It seems like every time I submit a question to chatGPT, I imagine some fancy math is being done behind the scenes and I am getting fed back some information from this massive model "file".
Is the model just a compressed representation of all the training data that the model was trained on and so sending back a response is just 'decompressing' the part of the model that is relevant to my question and sending me back the requested information? (I imagine it hallucinates the parts that vary from the data it was trained on to give a best-guess response to my query).
Wonder if there are any experts on here that could confirm/deny my intuitive guess here.
https://en.wikipedia.org/wiki/Hutter_Prize
A major part of the training of LLMs is training to predict the next token, or similarly, they mask out 15% of the tokens randomly to ask the model and predict those. These tasks are closely related to this compression algorithm
https://en.wikipedia.org/wiki/Prediction_by_partial_matching
There is more to it than that though. If I wanted to make a classifier that answers a question like "Is this an article about a sports game?" I might start with an LLM trained on the above tasks and then give it a small amount of training on that task... Thanks to the patterns it has already learned it has a head start at recognizing the patterns that matter for my task.
ChatGPT uses another form of training which is reinforcement learning based on human feedback. This involves asking it questions and then having people judge the results that it generates. This is the way it learns to go past "predict the next token" and actually do things that please people... But that training on compression-related tasks makes that second stage of reinforcement learning go better just as it makes my classification tasks go better.

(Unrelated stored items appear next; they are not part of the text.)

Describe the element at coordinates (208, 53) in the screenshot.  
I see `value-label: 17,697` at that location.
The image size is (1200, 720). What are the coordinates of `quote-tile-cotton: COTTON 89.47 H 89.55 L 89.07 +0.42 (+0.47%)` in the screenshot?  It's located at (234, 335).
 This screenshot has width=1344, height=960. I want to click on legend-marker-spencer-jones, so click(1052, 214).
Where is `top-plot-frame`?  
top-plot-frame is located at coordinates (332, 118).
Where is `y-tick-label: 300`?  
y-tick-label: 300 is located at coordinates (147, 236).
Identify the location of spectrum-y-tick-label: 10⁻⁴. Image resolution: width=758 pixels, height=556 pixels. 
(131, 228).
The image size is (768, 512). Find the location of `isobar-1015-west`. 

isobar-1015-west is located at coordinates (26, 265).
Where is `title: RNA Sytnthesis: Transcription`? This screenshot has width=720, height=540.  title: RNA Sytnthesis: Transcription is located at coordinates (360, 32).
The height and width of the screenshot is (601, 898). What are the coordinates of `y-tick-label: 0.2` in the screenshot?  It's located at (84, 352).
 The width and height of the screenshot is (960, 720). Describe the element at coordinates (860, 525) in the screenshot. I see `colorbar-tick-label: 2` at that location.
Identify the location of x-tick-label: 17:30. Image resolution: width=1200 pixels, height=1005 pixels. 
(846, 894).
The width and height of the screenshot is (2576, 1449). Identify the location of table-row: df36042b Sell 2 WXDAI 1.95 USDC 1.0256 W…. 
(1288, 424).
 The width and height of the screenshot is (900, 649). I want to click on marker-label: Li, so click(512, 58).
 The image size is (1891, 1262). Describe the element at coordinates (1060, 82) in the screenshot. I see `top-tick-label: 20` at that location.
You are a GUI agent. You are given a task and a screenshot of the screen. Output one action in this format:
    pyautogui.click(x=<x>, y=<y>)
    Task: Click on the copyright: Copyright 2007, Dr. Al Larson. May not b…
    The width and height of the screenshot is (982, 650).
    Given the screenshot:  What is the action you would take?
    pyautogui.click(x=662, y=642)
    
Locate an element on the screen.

https://www.eecs.tufts.edu/~dsculley/papers/compressionAndVe...
https://www.academia.edu/6214482/The_Relationship_of_Machine...
And, ... well, Google around, you'll find stuff. Unfortunately it can be hard to separate out the stuff that just talks about the connections between compression and ML in the abstract sense, from papers talking about specific applications of ML/DL for various aspects of compression. Not that the latter aren't also interesting, of course.
If you're also familiar with generative image models, you know there are models where you can type a sentence like "an astronaut on a horse" and it will draw you a pic. You can see how you could (imperfectly) compress a bunch of images by writing a caption for them, and uncompress them by running the caption through the generative model.
The analogy holds for language models. You can compress a story about the assassination of Abraham Lincoln into the phrase "write me an account of the assassination of Abe Lincoln" and it will "uncompress" it with a common knowledge account of that event.
Behind the scenes, the actual mechanism is different as others have mentioned, but the effect can be framed as I describe. Its basically filling in the gaps with common sense as learned from the text it was trained on.
Thats less of a good analogy for happens in the middle. I am no expert here, but I think of it as water running through a giant network of specifically patterned canyons.